2006-05-18 21:17:44 | 読書/インド史
 1913年、アジアで初めてノーベル文学賞を受賞したのはインドの詩人タゴール(1861-1941)だった。受賞した詩篇が『ギタンジャリ』、歌の贈物、 の意味だ。「御身」「あの方」と表現されていても詩を見れば捧げた相手は人間ではないのが分かる。『ギタンジャリ』は拙ブログのブックマークにも登録して いるので、関心を持たれたなら御一見を。しかし、タゴールがこの素晴らしい抒情詩を書く十年くらい前の間、人生のどん底にあったのを知る人は少ないのかも しれない。

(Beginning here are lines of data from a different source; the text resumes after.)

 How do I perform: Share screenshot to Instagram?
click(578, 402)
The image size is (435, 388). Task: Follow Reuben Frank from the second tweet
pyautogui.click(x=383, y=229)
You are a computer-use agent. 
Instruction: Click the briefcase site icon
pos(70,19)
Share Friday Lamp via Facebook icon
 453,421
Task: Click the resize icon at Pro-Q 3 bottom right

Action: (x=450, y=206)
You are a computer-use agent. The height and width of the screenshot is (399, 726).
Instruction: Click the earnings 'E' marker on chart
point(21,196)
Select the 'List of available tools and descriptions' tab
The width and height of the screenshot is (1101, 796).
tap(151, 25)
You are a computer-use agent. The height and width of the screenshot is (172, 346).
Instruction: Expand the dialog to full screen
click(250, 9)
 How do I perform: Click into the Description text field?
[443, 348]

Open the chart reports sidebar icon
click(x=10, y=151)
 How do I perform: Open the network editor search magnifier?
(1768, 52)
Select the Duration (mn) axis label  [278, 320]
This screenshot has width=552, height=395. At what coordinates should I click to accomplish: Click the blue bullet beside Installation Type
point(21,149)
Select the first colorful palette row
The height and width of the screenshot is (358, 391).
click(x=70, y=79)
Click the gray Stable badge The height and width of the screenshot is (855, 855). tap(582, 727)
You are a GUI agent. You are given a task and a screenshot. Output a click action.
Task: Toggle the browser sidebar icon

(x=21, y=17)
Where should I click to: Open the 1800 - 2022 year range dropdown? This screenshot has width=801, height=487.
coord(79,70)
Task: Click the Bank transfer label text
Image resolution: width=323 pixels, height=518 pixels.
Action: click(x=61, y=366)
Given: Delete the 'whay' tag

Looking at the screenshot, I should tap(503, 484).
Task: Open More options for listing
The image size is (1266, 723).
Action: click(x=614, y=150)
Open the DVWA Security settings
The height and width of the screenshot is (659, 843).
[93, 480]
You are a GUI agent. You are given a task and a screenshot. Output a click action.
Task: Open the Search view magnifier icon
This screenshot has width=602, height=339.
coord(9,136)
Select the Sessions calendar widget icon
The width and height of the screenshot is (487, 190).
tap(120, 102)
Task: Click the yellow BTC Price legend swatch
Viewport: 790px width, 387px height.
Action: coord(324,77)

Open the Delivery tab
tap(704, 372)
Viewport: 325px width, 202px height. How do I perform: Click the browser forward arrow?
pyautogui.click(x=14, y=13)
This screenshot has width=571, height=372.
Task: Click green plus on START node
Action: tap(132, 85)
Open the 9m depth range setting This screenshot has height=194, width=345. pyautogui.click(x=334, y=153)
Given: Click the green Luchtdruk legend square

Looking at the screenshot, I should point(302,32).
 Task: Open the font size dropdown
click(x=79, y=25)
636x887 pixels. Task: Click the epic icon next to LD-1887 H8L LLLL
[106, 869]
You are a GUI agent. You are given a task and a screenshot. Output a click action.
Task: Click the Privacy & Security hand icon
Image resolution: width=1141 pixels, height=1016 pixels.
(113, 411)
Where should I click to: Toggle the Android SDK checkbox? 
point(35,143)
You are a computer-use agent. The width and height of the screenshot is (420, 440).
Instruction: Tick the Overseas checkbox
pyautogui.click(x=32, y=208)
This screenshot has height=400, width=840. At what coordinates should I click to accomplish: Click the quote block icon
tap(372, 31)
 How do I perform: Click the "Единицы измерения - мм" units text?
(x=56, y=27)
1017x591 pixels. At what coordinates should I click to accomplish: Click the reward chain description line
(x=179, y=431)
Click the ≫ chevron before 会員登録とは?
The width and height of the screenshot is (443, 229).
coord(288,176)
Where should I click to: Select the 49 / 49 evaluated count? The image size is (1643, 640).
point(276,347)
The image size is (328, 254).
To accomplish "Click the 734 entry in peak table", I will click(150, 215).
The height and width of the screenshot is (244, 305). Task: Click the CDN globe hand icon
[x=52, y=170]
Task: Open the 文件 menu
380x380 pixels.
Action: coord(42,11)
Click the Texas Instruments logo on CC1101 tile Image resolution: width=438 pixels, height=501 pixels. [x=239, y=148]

 1901年12月、タゴールは自らの教育の理想を実現すべくベンガルの人里離れた野シャンティニケタンに、師から弟子へと真知を伝えた古代インドの「森の草庵」に倣った小さな学園を発足させた。だが、これを「詩人の気まぐれ」と見て世間の目は冷たく批判的だった。そのためタゴールは慣れない資金集めや生徒募集に東西奔走することになる。最初は生徒5名、教師5名で発足したこの学園はその後、今日のインド国立大学、通称タゴール国際大学へと発展する。
  しかし、学園創立一周年を迎えようとしていた翌年11月に、彼の最もよき理解者であり協力者でもあった妻が享年29歳の若さで夭折する。夫のもとに14歳 を頭に4人の子供が残された。さらに次女の病が悪化し、1903年9月に12歳9ヵ月で娘も命を閉じる。それから4ヶ月後、詩人が我が子同然に目を掛け将 来を嘱望していた学園の若き教師も天然痘で急逝、1905年1月には人生の師としても敬愛してやまなかった父が88歳で他界、2年後に次男も亡くす。

 こうしてタゴールは僅か数年の間に身内を相次いで死別する苦悩に見舞われる。彼は日頃、悲嘆や憂慮を決して周囲の人々にストレートに言葉や態度で表さなかったらしい。インド人教授によると、「個人的な感傷や感情に何か普遍的な意味がない限りは、それを詩にうたうこともなかった」。身内の死に打ちひしがれているタゴールはさらに時代の騒乱に巻き込まれていく。故郷にベンガル分割令が発布されたのだ。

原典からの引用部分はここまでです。